Naquele mesmo ano de 1976, ao
formarem com Maria Bethânia o
quarteto Doces Bárbaros, Caetano Veloso, Gilberto Gil e Gal Costa sinalizaram não ver mais futuro
nas críticas e provocações estéticas do movimento tropicalista,
que também contara com Tom
Zé. Ali optaram pelas carreiras
mais seguras e confortáveis de autores e intérpretes de MPB.

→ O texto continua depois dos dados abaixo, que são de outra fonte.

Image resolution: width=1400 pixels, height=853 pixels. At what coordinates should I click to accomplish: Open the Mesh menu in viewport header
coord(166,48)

Solitário, Tom Zé insistia no caminho oposto. Depois de lançar
os elogiados, embora pouco ouvidos, "Se o Caso É Chorar" (1972) e
"Todos os Olhos" (1973), enveredou de vez pela contramão do sucesso popular. Incomodado pelo
alto grau de diluição que atingia o
samba, naquele momento, Tom
Zé decidiu desconstruí-lo, nas 12
faixas de "Estudando o Samba".
A versão de "A Felicidade" (de
Tom Jobim e Vinicius de Moraes), que surge no disco logo
após o estranho e dissonante
samba "Mã", é exemplar. Como
um João Gilberto minimalista,
Tom Zé recriou o clássico da bossa nova, reduzindo-o a um esqueleto harmônico e rítmico, quase
interrompido por uma surpreendente intervenção orquestral.
Mais experimental ainda é
"Toc". O repetitivo pulso de samba mantido por um cavaquinho e
um violão serve de trilha para
uma sucessão de sons inusitados:
fragmentos orquestrais, vozes, teclas de máquina de escrever, gritos, ruídos escatológicos.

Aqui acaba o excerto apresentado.